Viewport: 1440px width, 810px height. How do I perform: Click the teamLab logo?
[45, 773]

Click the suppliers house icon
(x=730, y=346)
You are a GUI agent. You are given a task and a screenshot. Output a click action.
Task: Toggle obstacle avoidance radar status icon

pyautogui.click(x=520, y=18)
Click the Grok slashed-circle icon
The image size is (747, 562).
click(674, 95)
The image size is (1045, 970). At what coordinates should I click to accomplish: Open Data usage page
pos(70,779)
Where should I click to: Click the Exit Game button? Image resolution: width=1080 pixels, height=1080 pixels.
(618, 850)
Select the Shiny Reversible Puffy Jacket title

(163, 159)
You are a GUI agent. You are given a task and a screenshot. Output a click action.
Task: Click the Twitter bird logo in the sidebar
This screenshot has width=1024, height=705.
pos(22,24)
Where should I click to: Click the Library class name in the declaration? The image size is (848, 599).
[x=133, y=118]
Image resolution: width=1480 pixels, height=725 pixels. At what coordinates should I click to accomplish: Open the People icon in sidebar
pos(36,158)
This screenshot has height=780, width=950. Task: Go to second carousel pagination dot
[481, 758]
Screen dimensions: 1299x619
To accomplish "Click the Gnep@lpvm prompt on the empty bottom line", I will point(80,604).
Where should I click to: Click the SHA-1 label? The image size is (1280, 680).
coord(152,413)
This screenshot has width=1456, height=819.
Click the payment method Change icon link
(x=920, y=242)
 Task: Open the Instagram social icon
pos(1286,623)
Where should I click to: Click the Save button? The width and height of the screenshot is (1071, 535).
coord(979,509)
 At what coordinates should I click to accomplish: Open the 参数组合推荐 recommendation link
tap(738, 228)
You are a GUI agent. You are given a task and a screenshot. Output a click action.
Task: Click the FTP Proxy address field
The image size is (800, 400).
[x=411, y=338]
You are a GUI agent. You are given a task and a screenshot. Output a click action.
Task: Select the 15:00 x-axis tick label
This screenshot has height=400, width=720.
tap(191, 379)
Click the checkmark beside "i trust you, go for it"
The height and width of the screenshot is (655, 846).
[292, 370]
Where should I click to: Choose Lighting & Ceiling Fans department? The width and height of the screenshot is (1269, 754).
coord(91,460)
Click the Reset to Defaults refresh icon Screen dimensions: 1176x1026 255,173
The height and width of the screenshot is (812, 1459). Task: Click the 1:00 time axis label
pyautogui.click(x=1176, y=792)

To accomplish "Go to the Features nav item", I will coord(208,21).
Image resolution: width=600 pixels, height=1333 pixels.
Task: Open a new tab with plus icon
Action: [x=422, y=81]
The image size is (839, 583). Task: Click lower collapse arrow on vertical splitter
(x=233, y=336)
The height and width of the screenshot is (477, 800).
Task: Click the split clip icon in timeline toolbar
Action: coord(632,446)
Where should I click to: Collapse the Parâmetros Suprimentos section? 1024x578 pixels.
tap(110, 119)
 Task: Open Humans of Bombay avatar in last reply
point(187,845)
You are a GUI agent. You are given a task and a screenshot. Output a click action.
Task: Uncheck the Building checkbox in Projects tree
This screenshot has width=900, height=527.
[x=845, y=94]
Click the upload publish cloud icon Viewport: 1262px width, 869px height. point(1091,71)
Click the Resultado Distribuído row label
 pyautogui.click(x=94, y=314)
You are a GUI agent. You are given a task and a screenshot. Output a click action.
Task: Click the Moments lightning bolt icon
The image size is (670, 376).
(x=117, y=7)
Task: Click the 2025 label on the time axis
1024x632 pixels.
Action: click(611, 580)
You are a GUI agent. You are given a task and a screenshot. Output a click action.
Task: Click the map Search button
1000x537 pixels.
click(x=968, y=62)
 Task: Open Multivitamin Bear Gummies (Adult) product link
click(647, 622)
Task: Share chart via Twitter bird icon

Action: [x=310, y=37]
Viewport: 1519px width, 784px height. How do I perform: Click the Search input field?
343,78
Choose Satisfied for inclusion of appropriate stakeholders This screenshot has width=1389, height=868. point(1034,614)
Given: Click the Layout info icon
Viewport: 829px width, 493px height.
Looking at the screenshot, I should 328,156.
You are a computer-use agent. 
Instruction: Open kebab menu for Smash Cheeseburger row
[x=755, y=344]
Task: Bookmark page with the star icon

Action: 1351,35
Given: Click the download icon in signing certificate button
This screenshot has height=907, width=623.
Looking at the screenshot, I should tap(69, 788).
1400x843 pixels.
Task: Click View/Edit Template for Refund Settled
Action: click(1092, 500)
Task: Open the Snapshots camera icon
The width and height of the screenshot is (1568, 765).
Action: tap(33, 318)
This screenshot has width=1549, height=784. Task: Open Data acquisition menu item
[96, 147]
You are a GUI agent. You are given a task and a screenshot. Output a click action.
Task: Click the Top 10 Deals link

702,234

■ **WHAT IS REQUIRED**
The records above are to be output in full and without error.

■ **RESPONSE FOR THIS EXERCISE**
Viewport: 1440px width, 810px height. How do I perform: Click the teamLab logo?
[45, 773]

Click the suppliers house icon
(x=730, y=346)
You are a GUI agent. You are given a task and a screenshot. Output a click action.
Task: Toggle obstacle avoidance radar status icon

pyautogui.click(x=520, y=18)
Click the Grok slashed-circle icon
The image size is (747, 562).
click(674, 95)
The image size is (1045, 970). At what coordinates should I click to accomplish: Open Data usage page
pos(70,779)
Where should I click to: Click the Exit Game button? Image resolution: width=1080 pixels, height=1080 pixels.
(618, 850)
Select the Shiny Reversible Puffy Jacket title

(163, 159)
You are a GUI agent. You are given a task and a screenshot. Output a click action.
Task: Click the Twitter bird logo in the sidebar
This screenshot has width=1024, height=705.
pos(22,24)
Where should I click to: Click the Library class name in the declaration? The image size is (848, 599).
[x=133, y=118]
Image resolution: width=1480 pixels, height=725 pixels. At what coordinates should I click to accomplish: Open the People icon in sidebar
pos(36,158)
This screenshot has height=780, width=950. Task: Go to second carousel pagination dot
[481, 758]
Screen dimensions: 1299x619
To accomplish "Click the Gnep@lpvm prompt on the empty bottom line", I will point(80,604).
Where should I click to: Click the SHA-1 label? The image size is (1280, 680).
coord(152,413)
This screenshot has width=1456, height=819.
Click the payment method Change icon link
(x=920, y=242)
 Task: Open the Instagram social icon
pos(1286,623)
Where should I click to: Click the Save button? The width and height of the screenshot is (1071, 535).
coord(979,509)
 At what coordinates should I click to accomplish: Open the 参数组合推荐 recommendation link
tap(738, 228)
You are a GUI agent. You are given a task and a screenshot. Output a click action.
Task: Click the FTP Proxy address field
The image size is (800, 400).
[x=411, y=338]
You are a GUI agent. You are given a task and a screenshot. Output a click action.
Task: Select the 15:00 x-axis tick label
This screenshot has height=400, width=720.
tap(191, 379)
Click the checkmark beside "i trust you, go for it"
The height and width of the screenshot is (655, 846).
[292, 370]
Where should I click to: Choose Lighting & Ceiling Fans department? The width and height of the screenshot is (1269, 754).
coord(91,460)
Click the Reset to Defaults refresh icon Screen dimensions: 1176x1026 255,173
The height and width of the screenshot is (812, 1459). Task: Click the 1:00 time axis label
pyautogui.click(x=1176, y=792)

To accomplish "Go to the Features nav item", I will coord(208,21).
Image resolution: width=600 pixels, height=1333 pixels.
Task: Open a new tab with plus icon
Action: [x=422, y=81]
The image size is (839, 583). Task: Click lower collapse arrow on vertical splitter
(x=233, y=336)
The height and width of the screenshot is (477, 800).
Task: Click the split clip icon in timeline toolbar
Action: coord(632,446)
Where should I click to: Collapse the Parâmetros Suprimentos section? 1024x578 pixels.
tap(110, 119)
 Task: Open Humans of Bombay avatar in last reply
point(187,845)
You are a GUI agent. You are given a task and a screenshot. Output a click action.
Task: Uncheck the Building checkbox in Projects tree
This screenshot has width=900, height=527.
[x=845, y=94]
Click the upload publish cloud icon Viewport: 1262px width, 869px height. point(1091,71)
Click the Resultado Distribuído row label
 pyautogui.click(x=94, y=314)
You are a GUI agent. You are given a task and a screenshot. Output a click action.
Task: Click the Moments lightning bolt icon
The image size is (670, 376).
(x=117, y=7)
Task: Click the 2025 label on the time axis
1024x632 pixels.
Action: click(611, 580)
You are a GUI agent. You are given a task and a screenshot. Output a click action.
Task: Click the map Search button
1000x537 pixels.
click(x=968, y=62)
 Task: Open Multivitamin Bear Gummies (Adult) product link
click(647, 622)
Task: Share chart via Twitter bird icon

Action: [x=310, y=37]
Viewport: 1519px width, 784px height. How do I perform: Click the Search input field?
343,78
Choose Satisfied for inclusion of appropriate stakeholders This screenshot has width=1389, height=868. point(1034,614)
Given: Click the Layout info icon
Viewport: 829px width, 493px height.
Looking at the screenshot, I should 328,156.
You are a computer-use agent. 
Instruction: Open kebab menu for Smash Cheeseburger row
[x=755, y=344]
Task: Bookmark page with the star icon

Action: 1351,35
Given: Click the download icon in signing certificate button
This screenshot has height=907, width=623.
Looking at the screenshot, I should tap(69, 788).
1400x843 pixels.
Task: Click View/Edit Template for Refund Settled
Action: click(1092, 500)
Task: Open the Snapshots camera icon
The width and height of the screenshot is (1568, 765).
Action: tap(33, 318)
This screenshot has width=1549, height=784. Task: Open Data acquisition menu item
[96, 147]
You are a GUI agent. You are given a task and a screenshot. Output a click action.
Task: Click the Top 10 Deals link

702,234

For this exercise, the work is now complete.